Un récit parfaitement aligné avec la fibre de Capra, avec des thématiques politiques (un idéaliste confronté à la pratique peu vertueuse) qui font énormément penser au "Mr. Smith Goes to Washington" réalisé 10 ans plus tôt. Cette fois-ci le ton est beaucoup plus acide, amer et cynique : il est question de manipulation, de contrôle et d'arrivisme puissant dans la course à la présidence du parti républicain. Le trio de tête est alléchant sur le papier : Spencer Tracy remplace James Stewart dans le rôle de l'idéaliste (ici un industriel qui n'était pas destiné à la politique) qui tente tant bien que mal de maintenir un cap intègre, Katharine Hepburn est sa femme au sein d'un mariage en perdition, et Angela Lansbury incarne une directrice de publication aux dents longues et aiguisées, qui contrôle d'une main de fer son groupe dès la mort de son père.

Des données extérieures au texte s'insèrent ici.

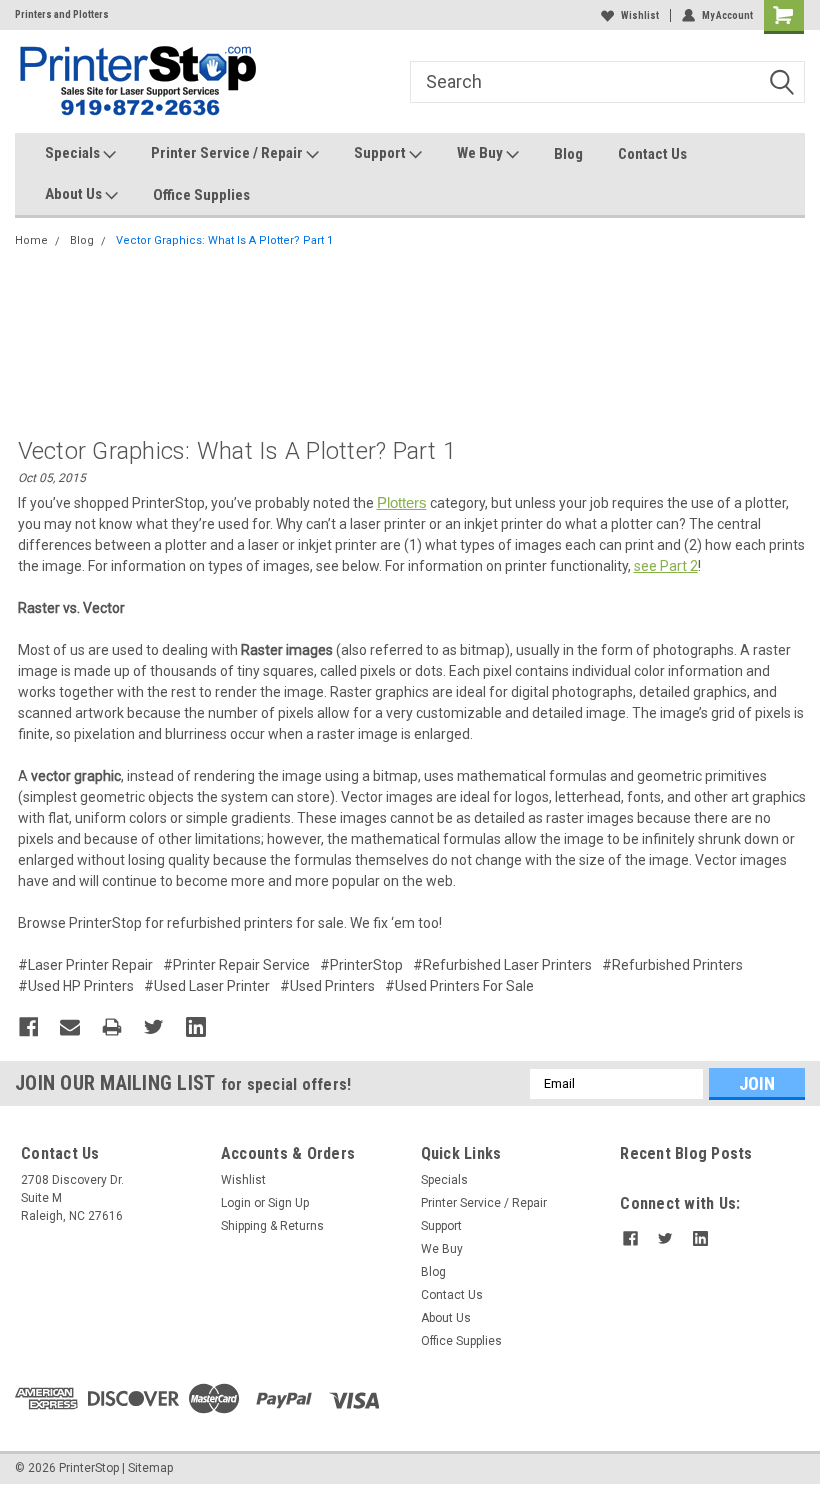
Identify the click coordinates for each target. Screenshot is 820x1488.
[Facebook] (29, 1027)
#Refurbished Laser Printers (502, 965)
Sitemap (150, 1468)
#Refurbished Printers (672, 965)
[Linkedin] (196, 1027)
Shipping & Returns (272, 1226)
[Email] (70, 1027)
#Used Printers (327, 986)
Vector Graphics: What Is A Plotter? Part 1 (224, 240)
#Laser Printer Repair (85, 965)
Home (31, 240)
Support (381, 153)
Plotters (402, 502)
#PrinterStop (361, 965)
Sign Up (288, 1203)
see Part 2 (666, 566)
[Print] (112, 1027)
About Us (75, 194)
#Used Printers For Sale (459, 986)
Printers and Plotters (62, 14)
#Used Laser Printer (207, 986)
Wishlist (640, 15)
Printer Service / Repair (228, 153)
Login (236, 1203)
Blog (568, 154)
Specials (74, 153)
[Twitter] (154, 1027)
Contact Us (652, 154)
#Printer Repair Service (236, 965)
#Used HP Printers (76, 986)
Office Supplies (201, 195)
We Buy (481, 153)
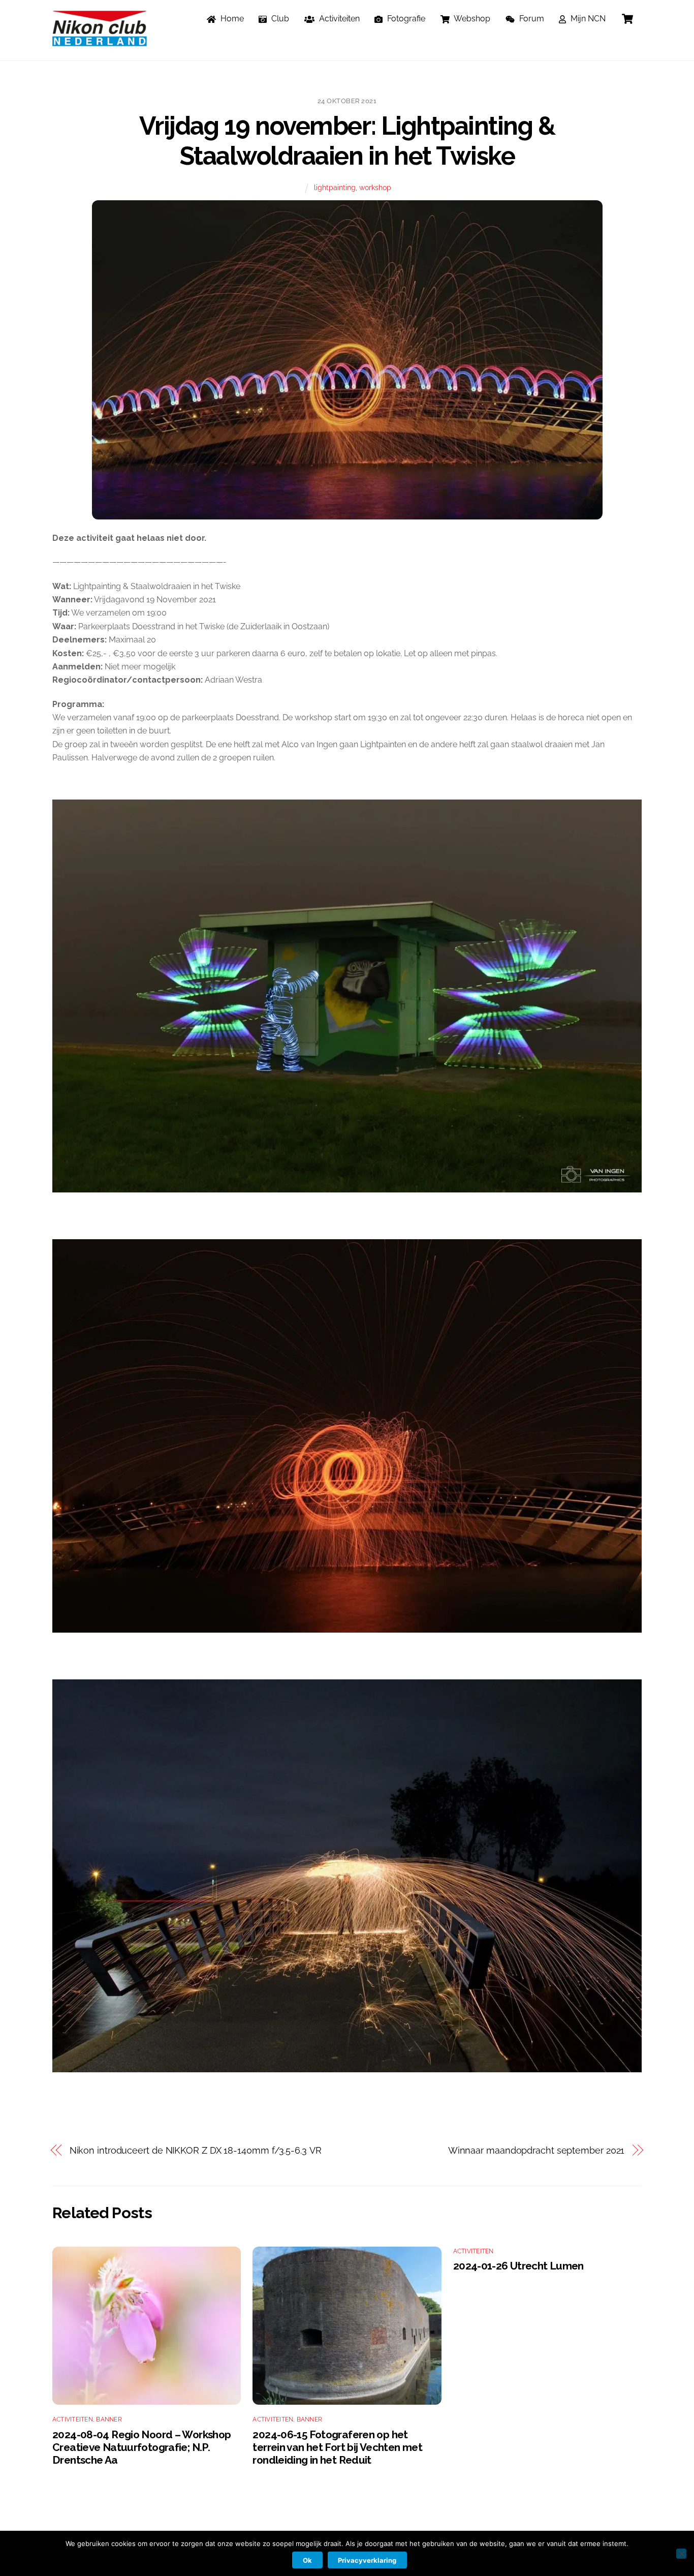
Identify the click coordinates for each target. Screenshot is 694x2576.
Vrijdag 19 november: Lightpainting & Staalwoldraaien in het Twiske (347, 141)
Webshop (471, 18)
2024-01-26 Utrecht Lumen (518, 2265)
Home (231, 18)
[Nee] (681, 2554)
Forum (530, 18)
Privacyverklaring (367, 2560)
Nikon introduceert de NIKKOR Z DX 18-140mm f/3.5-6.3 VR (196, 2150)
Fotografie (405, 18)
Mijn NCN (587, 18)
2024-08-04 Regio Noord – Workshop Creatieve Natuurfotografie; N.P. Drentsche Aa (141, 2447)
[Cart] (627, 19)
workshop (375, 187)
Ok (307, 2560)
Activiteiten (338, 18)
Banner (108, 2419)
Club (279, 18)
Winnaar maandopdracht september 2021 (536, 2150)
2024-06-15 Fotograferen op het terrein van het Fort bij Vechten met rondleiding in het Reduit (337, 2447)
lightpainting (335, 187)
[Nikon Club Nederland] (99, 41)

Mais dans cette adaptation théâtrale, le trio ne fonctionne que très peu : le perte de valeur de Tracy, ainsi que son tempérament de jeune loup (à grand renfort de séquences de pilotage acrobatique pour bien montrer qu'il est resté chien fou), suit une logique très programmatique, et bien au-delà des automatismes de l'écriture de Capra ; sa femme, dont il est séparé, accepte de revenir vers lui pour jouer le rôle classique de l'épouse aimante et dévouée, mais à aucun moment ce sacrifice ne paraît justifié ; et enfin l'ambitieuse directrice d'un grand groupe de presse, sans doute le personnage le plus crédible dans la perfidie qui l'anime et la froideur de son visage.

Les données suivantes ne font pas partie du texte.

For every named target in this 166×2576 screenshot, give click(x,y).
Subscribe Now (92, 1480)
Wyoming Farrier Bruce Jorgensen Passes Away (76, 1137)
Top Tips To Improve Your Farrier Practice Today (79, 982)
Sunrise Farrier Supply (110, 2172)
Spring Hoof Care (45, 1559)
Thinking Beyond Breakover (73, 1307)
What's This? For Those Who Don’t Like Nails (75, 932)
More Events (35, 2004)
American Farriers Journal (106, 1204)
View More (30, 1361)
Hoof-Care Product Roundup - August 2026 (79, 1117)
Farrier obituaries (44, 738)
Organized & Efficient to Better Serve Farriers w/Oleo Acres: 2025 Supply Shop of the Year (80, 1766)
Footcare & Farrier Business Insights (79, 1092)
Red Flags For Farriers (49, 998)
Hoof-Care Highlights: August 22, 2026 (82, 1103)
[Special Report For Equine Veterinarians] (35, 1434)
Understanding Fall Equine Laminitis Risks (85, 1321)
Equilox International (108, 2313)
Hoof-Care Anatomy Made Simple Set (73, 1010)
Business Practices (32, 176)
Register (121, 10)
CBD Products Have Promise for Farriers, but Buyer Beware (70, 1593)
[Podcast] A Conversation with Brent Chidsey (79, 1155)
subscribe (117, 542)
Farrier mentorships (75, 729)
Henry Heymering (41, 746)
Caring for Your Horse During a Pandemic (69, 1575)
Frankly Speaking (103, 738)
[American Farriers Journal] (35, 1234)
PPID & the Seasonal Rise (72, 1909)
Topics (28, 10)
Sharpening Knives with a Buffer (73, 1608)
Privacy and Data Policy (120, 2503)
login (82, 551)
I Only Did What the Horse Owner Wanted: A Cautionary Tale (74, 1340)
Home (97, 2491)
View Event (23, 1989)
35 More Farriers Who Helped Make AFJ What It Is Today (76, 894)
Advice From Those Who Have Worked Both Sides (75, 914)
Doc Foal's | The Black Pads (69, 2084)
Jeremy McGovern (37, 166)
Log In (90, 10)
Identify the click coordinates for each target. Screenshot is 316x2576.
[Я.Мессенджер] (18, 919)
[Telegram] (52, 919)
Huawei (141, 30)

Le riche industriel poussé vers la candidature par une personne sans scrupule, qui découvrira sur le tard toute l'hypocrisie des rouages d'un tel milieu : on reconnaît Capra de très loin, dans la description de la machine politique et dans le douloureux renoncement aux idéaux du protagoniste. Le discours final, 100% revirement de bord, en deviendrait presque une caricature. En marge de ce désagrément, on peut regretter l'absence de tact pour relier les problèmes privés et publics, le couple et le candidat. Thématique à la Capra par excellence, l'homme censé être pur qui perd ses idéaux et finit in extremis par les retrouver grâce à l'amour... Ici sur un substrat de satire, toutefois. Une Amérique où pullulent les cyniques, les mesquins, et l'absence de scrupules. Un peu trop de facilités d'écriture et de raccourcis psychologiques, ceci dit.